Senator of the Federal Republic of Nigeria from Enugu North Senatorial District
- In office 29 May 1999 – 29 May 2007
- Succeeded by: Ayogu Eze

Personal details
- Born: Iheagu, Nru Nsukka, Enugu State, Nigeria
- Party: People's Democratic Party (PDP)
- Other political affiliations: Alliance for Democracy

= Fidelis Okoro =

Nigerian politician

Fidelis C. Okoro is a Nigerian politician who was Senator for the Enugu North Senatorial District of Enugu State at the start of the Nigerian Fourth Republic, running on the Alliance for Democracy (AD) platform. He took office on 29 May 1999.

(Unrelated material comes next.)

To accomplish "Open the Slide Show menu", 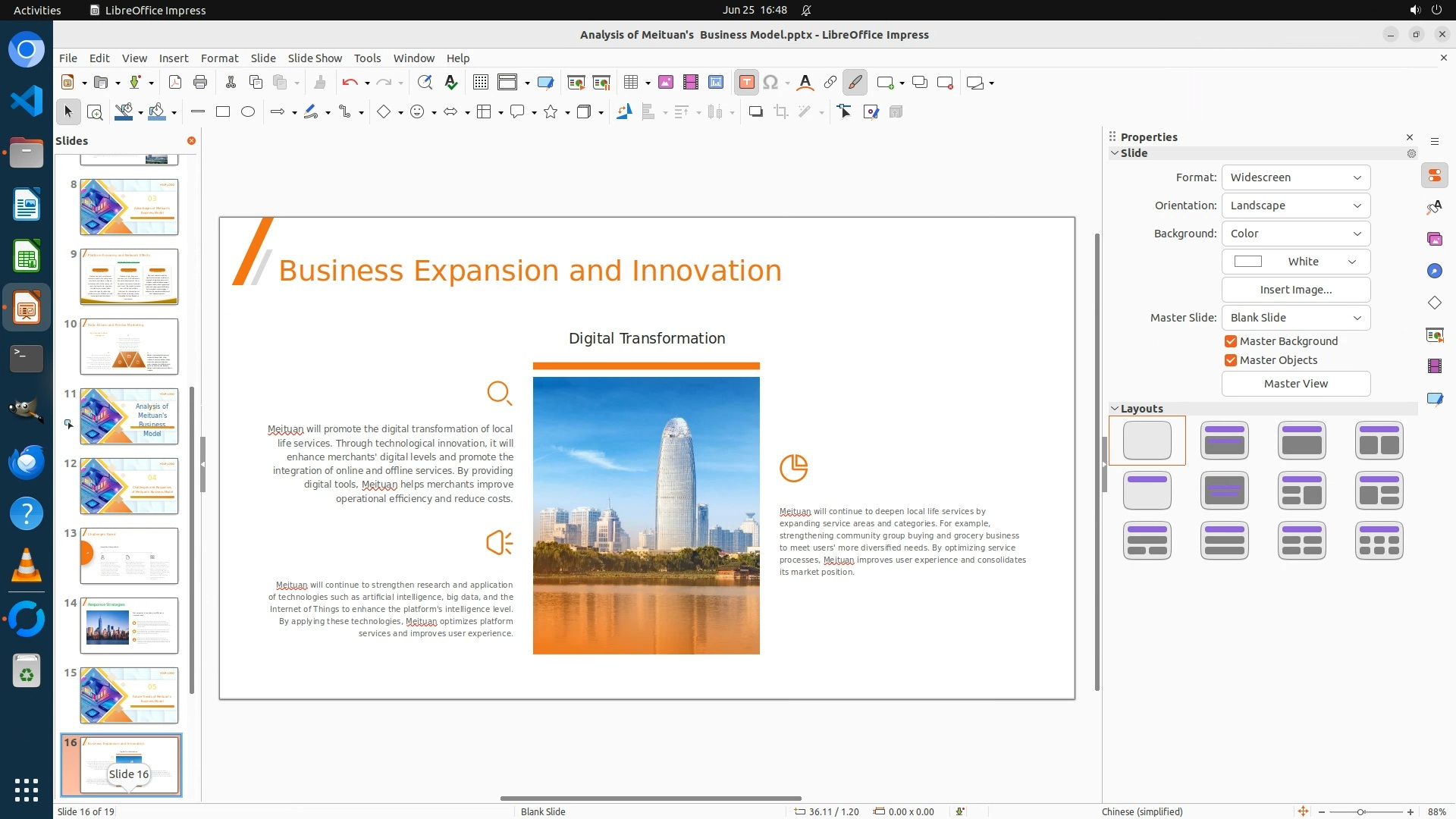I will (315, 58).
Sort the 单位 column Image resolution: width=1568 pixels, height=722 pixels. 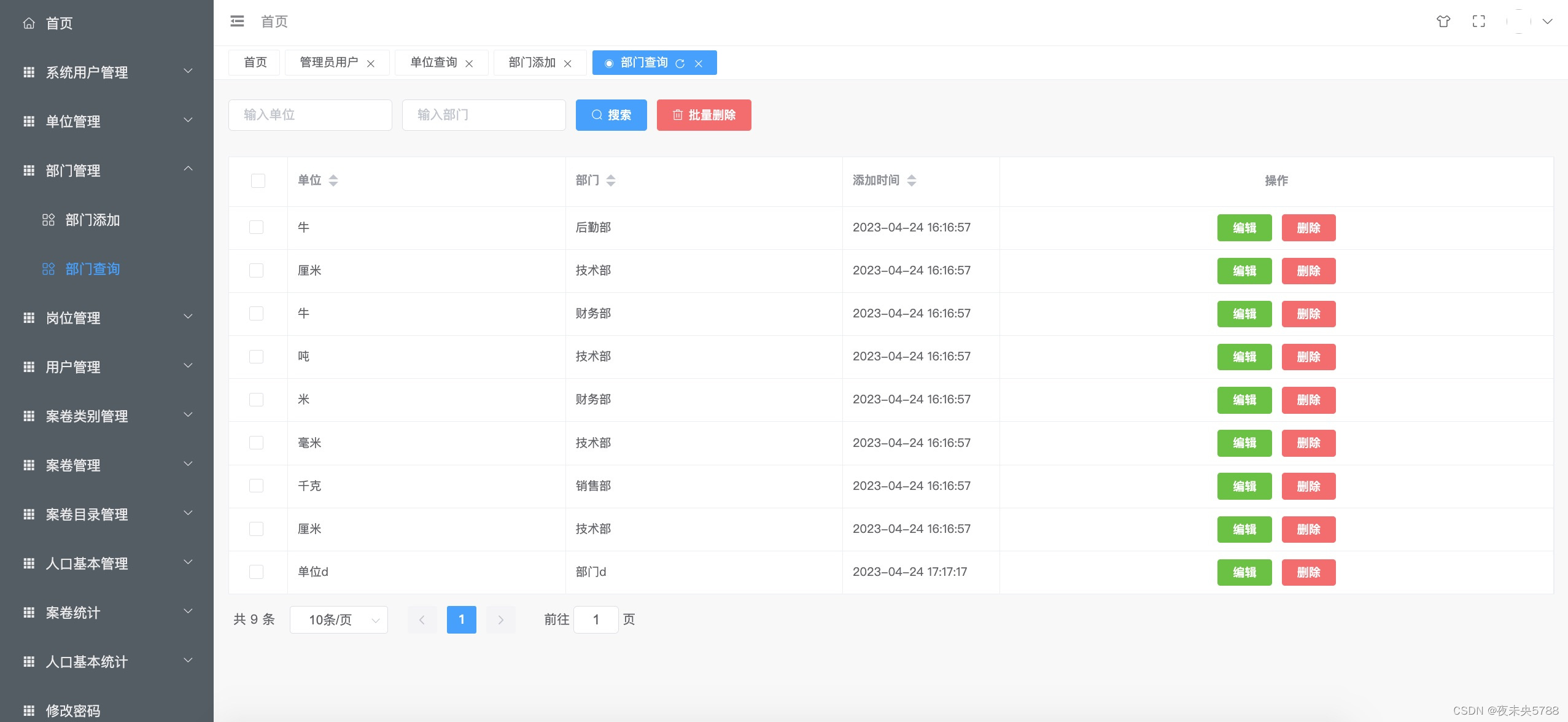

After taking his seat in the Senate in June 1999, Okoro was appointed to committees on Senate Services, Industries (chairman), Police Affairs, Agriculture and Niger Delta.
He changed allegiance to the People's Democratic Party (PDP) and became an ally of Governor Chimaroke Nnamani.
In December 2001, he was named in an assault suit by Chief Mike Ejinima, an aspirant to become governor, along with Nnamani, Ike Ekweremadu and David Atigwe, a member of the Enugu State House of Assembly.
He was reelected in April 2003 on the PDP ticket.